→ PROMPT:
Your response should be the complete listing, returned exactly as written.

→ RECORDS TO PROCESS:
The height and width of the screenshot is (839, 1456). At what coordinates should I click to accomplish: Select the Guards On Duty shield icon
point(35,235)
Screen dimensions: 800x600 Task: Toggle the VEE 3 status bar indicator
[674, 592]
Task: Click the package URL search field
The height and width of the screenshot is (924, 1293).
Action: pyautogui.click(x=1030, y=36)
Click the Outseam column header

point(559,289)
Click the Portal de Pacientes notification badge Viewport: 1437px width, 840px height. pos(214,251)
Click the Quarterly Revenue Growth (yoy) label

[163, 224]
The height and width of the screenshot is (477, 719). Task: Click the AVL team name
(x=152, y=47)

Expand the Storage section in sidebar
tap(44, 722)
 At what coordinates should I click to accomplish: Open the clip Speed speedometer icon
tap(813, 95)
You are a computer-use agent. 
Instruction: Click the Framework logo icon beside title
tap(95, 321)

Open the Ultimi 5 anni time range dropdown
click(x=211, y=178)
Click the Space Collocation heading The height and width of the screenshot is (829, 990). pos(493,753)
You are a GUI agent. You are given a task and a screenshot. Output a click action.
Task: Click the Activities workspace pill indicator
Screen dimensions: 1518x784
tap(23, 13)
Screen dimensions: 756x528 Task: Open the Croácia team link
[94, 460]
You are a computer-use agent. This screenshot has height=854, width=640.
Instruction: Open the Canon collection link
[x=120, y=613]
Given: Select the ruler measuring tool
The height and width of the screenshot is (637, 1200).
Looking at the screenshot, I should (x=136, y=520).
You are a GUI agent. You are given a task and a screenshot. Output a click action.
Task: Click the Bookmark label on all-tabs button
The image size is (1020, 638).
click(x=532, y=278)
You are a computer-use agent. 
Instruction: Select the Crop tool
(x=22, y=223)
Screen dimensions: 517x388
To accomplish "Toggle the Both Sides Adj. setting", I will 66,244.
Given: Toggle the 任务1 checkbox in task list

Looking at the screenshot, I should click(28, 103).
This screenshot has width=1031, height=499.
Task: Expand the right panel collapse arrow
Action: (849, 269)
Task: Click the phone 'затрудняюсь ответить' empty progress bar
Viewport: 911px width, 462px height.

→ ANSWER AREA:
The height and width of the screenshot is (839, 1456). At what coordinates should I click to accomplish: Select the Guards On Duty shield icon
point(35,235)
Screen dimensions: 800x600 Task: Toggle the VEE 3 status bar indicator
[674, 592]
Task: Click the package URL search field
The height and width of the screenshot is (924, 1293).
Action: pyautogui.click(x=1030, y=36)
Click the Outseam column header

point(559,289)
Click the Portal de Pacientes notification badge Viewport: 1437px width, 840px height. pos(214,251)
Click the Quarterly Revenue Growth (yoy) label

[163, 224]
The height and width of the screenshot is (477, 719). Task: Click the AVL team name
(x=152, y=47)

Expand the Storage section in sidebar
tap(44, 722)
 At what coordinates should I click to accomplish: Open the clip Speed speedometer icon
tap(813, 95)
You are a computer-use agent. 
Instruction: Click the Framework logo icon beside title
tap(95, 321)

Open the Ultimi 5 anni time range dropdown
click(x=211, y=178)
Click the Space Collocation heading The height and width of the screenshot is (829, 990). pos(493,753)
You are a GUI agent. You are given a task and a screenshot. Output a click action.
Task: Click the Activities workspace pill indicator
Screen dimensions: 1518x784
tap(23, 13)
Screen dimensions: 756x528 Task: Open the Croácia team link
[94, 460]
You are a computer-use agent. This screenshot has height=854, width=640.
Instruction: Open the Canon collection link
[x=120, y=613]
Given: Select the ruler measuring tool
The height and width of the screenshot is (637, 1200).
Looking at the screenshot, I should (x=136, y=520).
You are a GUI agent. You are given a task and a screenshot. Output a click action.
Task: Click the Bookmark label on all-tabs button
The image size is (1020, 638).
click(x=532, y=278)
You are a computer-use agent. 
Instruction: Select the Crop tool
(x=22, y=223)
Screen dimensions: 517x388
To accomplish "Toggle the Both Sides Adj. setting", I will 66,244.
Given: Toggle the 任务1 checkbox in task list

Looking at the screenshot, I should click(28, 103).
This screenshot has width=1031, height=499.
Task: Expand the right panel collapse arrow
Action: (849, 269)
Task: Click the phone 'затрудняюсь ответить' empty progress bar
Viewport: 911px width, 462px height.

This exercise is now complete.